What is being asked:
With "screenshot" as the search word, show every line of the material that has it.

Provided data:
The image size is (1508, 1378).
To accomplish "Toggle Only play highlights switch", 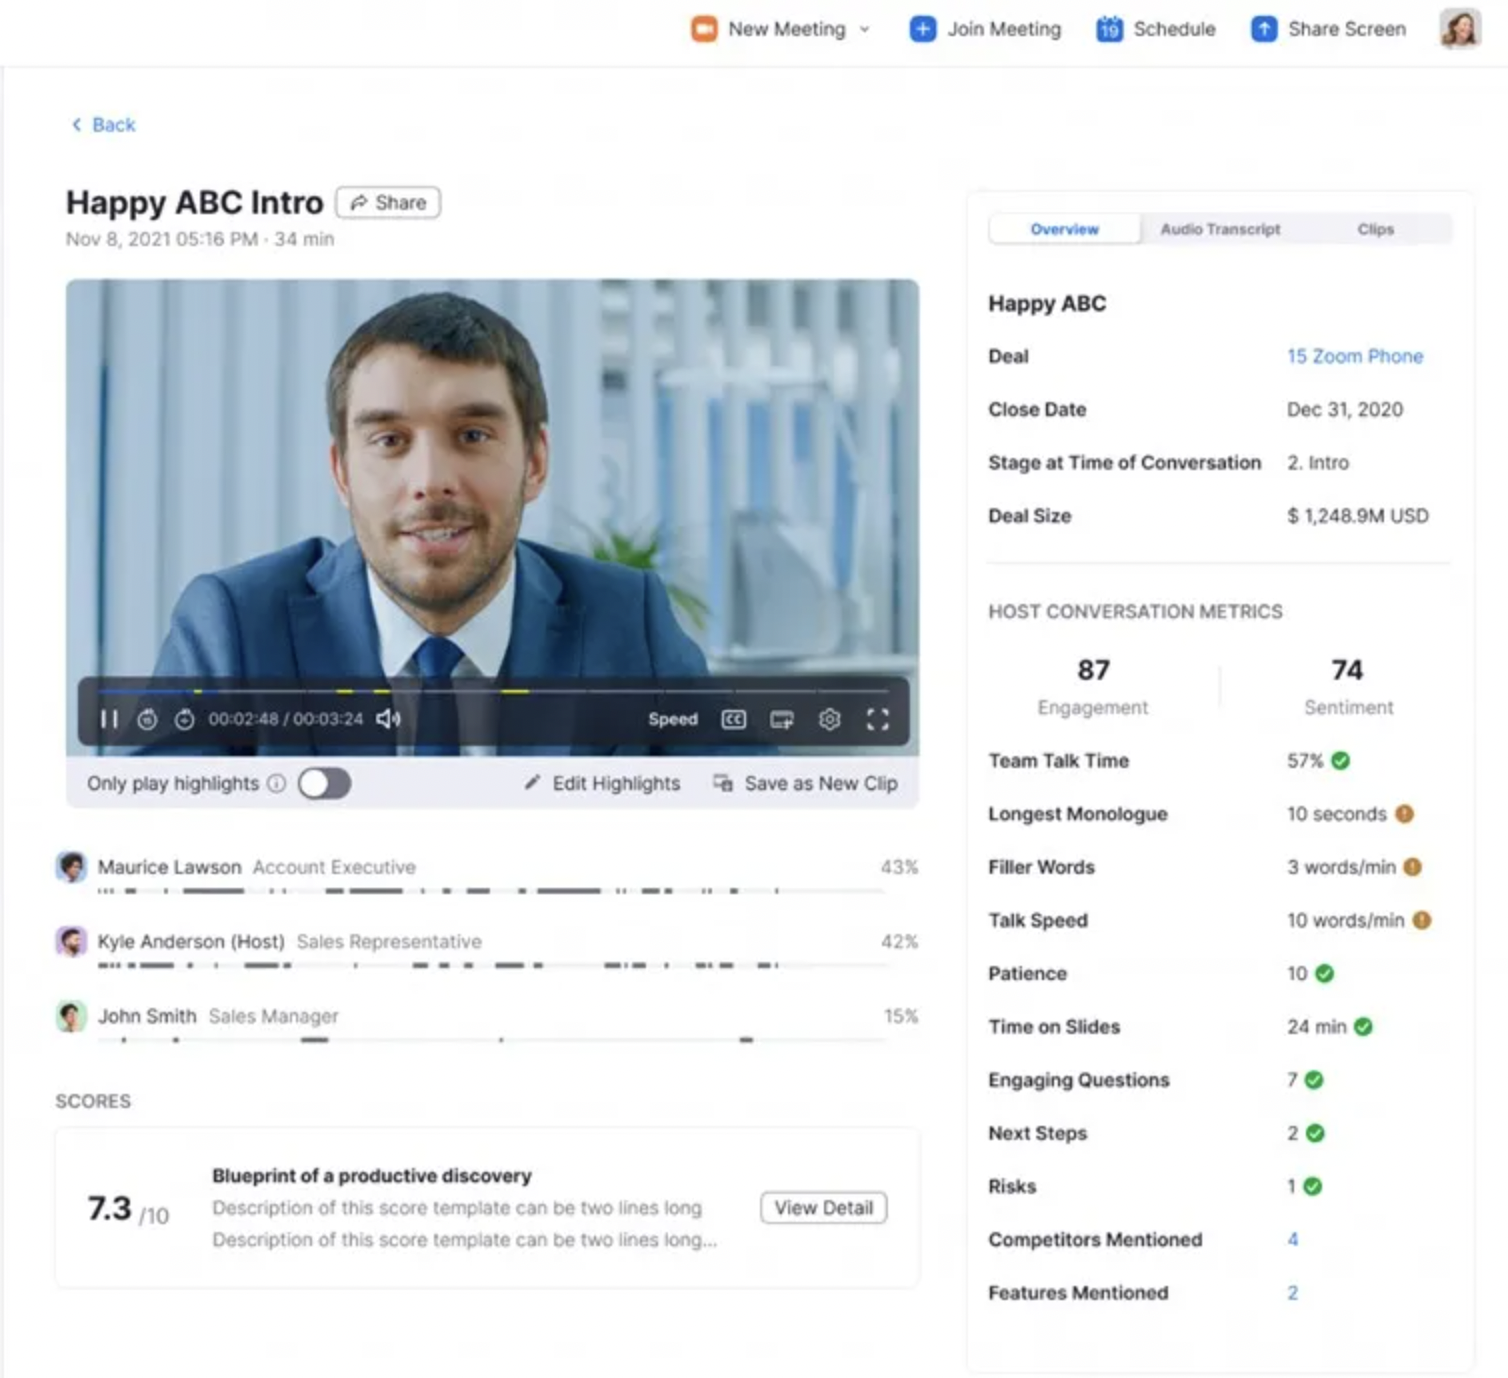I will point(324,783).
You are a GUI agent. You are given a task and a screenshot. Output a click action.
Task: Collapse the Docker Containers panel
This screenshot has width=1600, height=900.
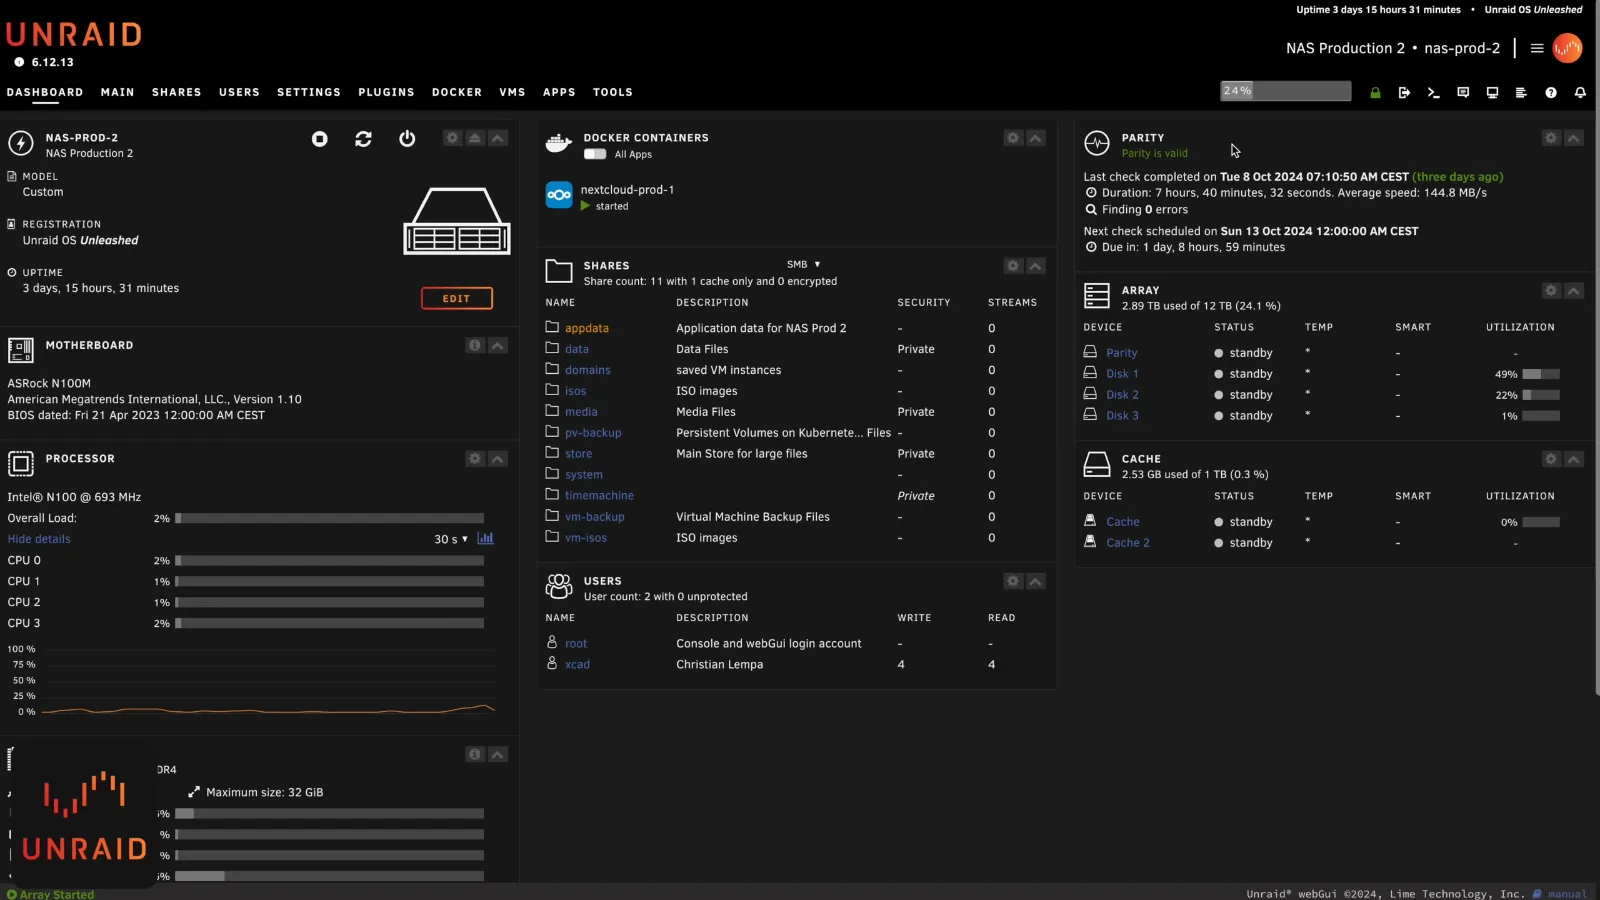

Answer to this problem:
You are a GUI agent. You are given a task and a screenshot. Output a click action.
This screenshot has width=1600, height=900.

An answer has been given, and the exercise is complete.